> Seçilen Bölüm
Biz size geldik on günde”

Grupça sevap verilir:

“Geldiyseniz hoş geldiniz

Bizleri memnun ettiniz

Kutu kutu içindedir

Beğenüp de siz seçiniz”

Kafkas Oyunu Kafkasya’dan çoğu 93 Harbi (1877-78 Osmanlı Rus Savaşı) sonrasında Anadolu’ya göçen Müslüman göçmenlerin halk danslarına yerleştikleri çeşitli yörelerdeki komşularınca verilen isimdir.

Kaftan Osmanlı’da zengin ve soylu kişilerce giyilen, işlemelerle süslenmiş ipekli kumaştan dikilen uzun üst giysisinin adıdır. Sultanların iç ve dış olmak üzere iki kaftanları bulunmaktaydı. Saray içinde giyilenden farklı özellikte olan ve Merasim kaftanı da denilen dış kaftanlarında kol üzerinden omuzdan aşağıya ‘yen’ adı verilen ikinci bir kol bulunmakta, törenler sırasında huzura çıkan kullar tarafından bu parça öpülmekteydi. Tanzimat döneminin ardından değişen anlayışla yen parçası kaftanlardan çıkartılmış yerine taht saçağı öpülmeye başlanmıştır.

Kaftar Küskü Gözlerinden ışık saçan, olağanüstü irilikte bir devin adıdır (Artvin)

Kâftarkis Yeni gömülmüş cesetleri mezarından çıkardıktan sonra, bir taşa yaslayıp boynuzuyla ezdikten sonra sırtlayıp yuvasına götürüp yiyen şeytani ve erkekten kadına dönmüş bir yaratığın adıdır. Dağıstan efsanelerinde bahsi geçen Kuşkâftar karakteri ile benzerlik göstermektedir.

Kağızmanlı Hıfzı 1893 yılında Kars’ın Kağızman ilçesinde doğmuş, hafızlık eğitimi aldıktan sonra mevsimlik rençber olarak çalışmış, 1918 yılında Ermeni çeteciler tarafından katledilmiş bir halk şairinin adıdır.

> Yapılacak İşler
1. Halk kültürü terimleri metninde "Kaftan Osmanlı’da zengin" sözlerini içeren yerle başlayıp "saçağı öpülmeye başlanmıştır." sözleriyle biten kısmı hiç değiştirmeden yeniden yazın.
2. Halk kültürü terimleri metnine göre Tanzimat döneminin ardından yen parçasının yerine ne öpülmeye başlanmıştır?
3. Halk kültürü terimleri metnini bittiği noktadan itibaren devam ettirin.
Aşağıdaki malzemeye ihtiyacınız olmayacaktır.

> Sağlanan Bilgiler

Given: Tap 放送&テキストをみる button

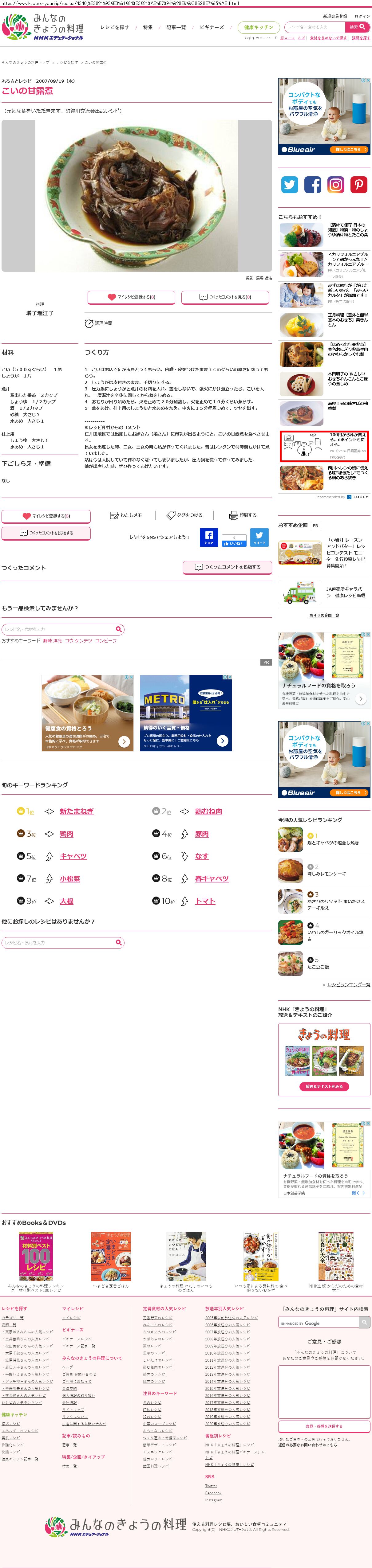Looking at the screenshot, I should point(324,1086).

> Görevlerin Yanıtları
1.
Kaftan Osmanlı’da zengin ve soylu kişilerce giyilen, işlemelerle süslenmiş ipekli kumaştan dikilen uzun üst giysisinin adıdır. Sultanların iç ve dış olmak üzere iki kaftanları bulunmaktaydı. Saray içinde giyilenden farklı özellikte olan ve Merasim kaftanı da denilen dış kaftanlarında kol üzerinden omuzdan aşağıya ‘yen’ adı verilen ikinci bir kol bulunmakta, törenler sırasında huzura çıkan kullar tarafından bu parça öpülmekteydi. Tanzimat döneminin ardından değişen anlayışla yen parçası kaftanlardan çıkartılmış yerine taht saçağı öpülmeye başlanmıştır.

2. Yen parçasının yerine taht saçağı öpülmeye başlanmıştır.

3.
‘Sen de Hıfzı gibi tezden uyandın

Uyandın da taş yastığa dayandın

Aslı Hanım gibi kavruldun da yandın

Yeller mi savurdu küllerin hani’

Kahhar Baba İstanbul Halıcıoğlu’nda adak adanıp dilek tutulan bir ziyaret yerinin adıdır.

Kahraman Halk efsanelerinde gücü, cesaret ve başarılarıyla yüceltilen kişilerin adıdır. Düşünceden çok eylem adamı olarak tanımlanan kahramanlar başlangıçta tanrılar ve yarı tanrıalrdan oluşmaktayken zaman içinde sıradan insanlara dönüştürülmüştür.

Kahramanlık şarkısı, Chanson de Geste MS 8-9. yüzyılda Charlemange dönemi efsanelerinin MS 12.-15. yüzyıllarda yazıya dökülmüş formu olan, Hıristiyanlığın savunucusu olarak tasvir edilen imparatorun Müslümanlara karşı verdiği mücadelenin anlatıldığı manzum destanların adıdır.

Kahuna Hawaii’de geleneksel şifacı ve rahiplerin adıdır.

Kahve Ocağı Düğünün kız evinde Cuma erkek evinde Cumartesi günü başlamasıyla erkek misafirlerin ağırlanması için açılıp hazırlanan güvey evine yakın komşu evlerinden birisinin bir odasının adıdır (Tekirdağ).

Kahvehane Kahve, çay, nargile içilebilen, köy veya mahallenin erkeklerinin sohbet ve şans oyunları oynamak amacıyla bir araya geldiği yerin adıdır. Kahve ilk olarak 1500-10 yılları arasında Mekke ve Medine’de kullanılmaya başlanmış 16. yüzyılda Habeşistan valisi Özdemir Paşa aracılığıyla Yemen üzerinden İstanbul’a getirilmiştir. Şeyhülislam Ebussud Efendi kahvenin haram olacağı fetvasını verilince 1551 yılında Tophane rıhtımındaki iki kahve yüklü geminin yükleriyle birlikte batırıldığı bilinmektedir. Halep’ten hakem, Şam’dan Şems adlı iki kişinin 1554 yılında Tahtakale’de ilk kahvehaneleri açmışlardı.

İstanbul kahvehaneleri, Turgut Kut
Eski İstanbul kahvehaneleri sohbet yerleri, birer kulüp, birer okuma odası ve eğlence yeriydi. Akşamları kahvehanelerde buluşur çeşitli konular üzerine tartışılırdı.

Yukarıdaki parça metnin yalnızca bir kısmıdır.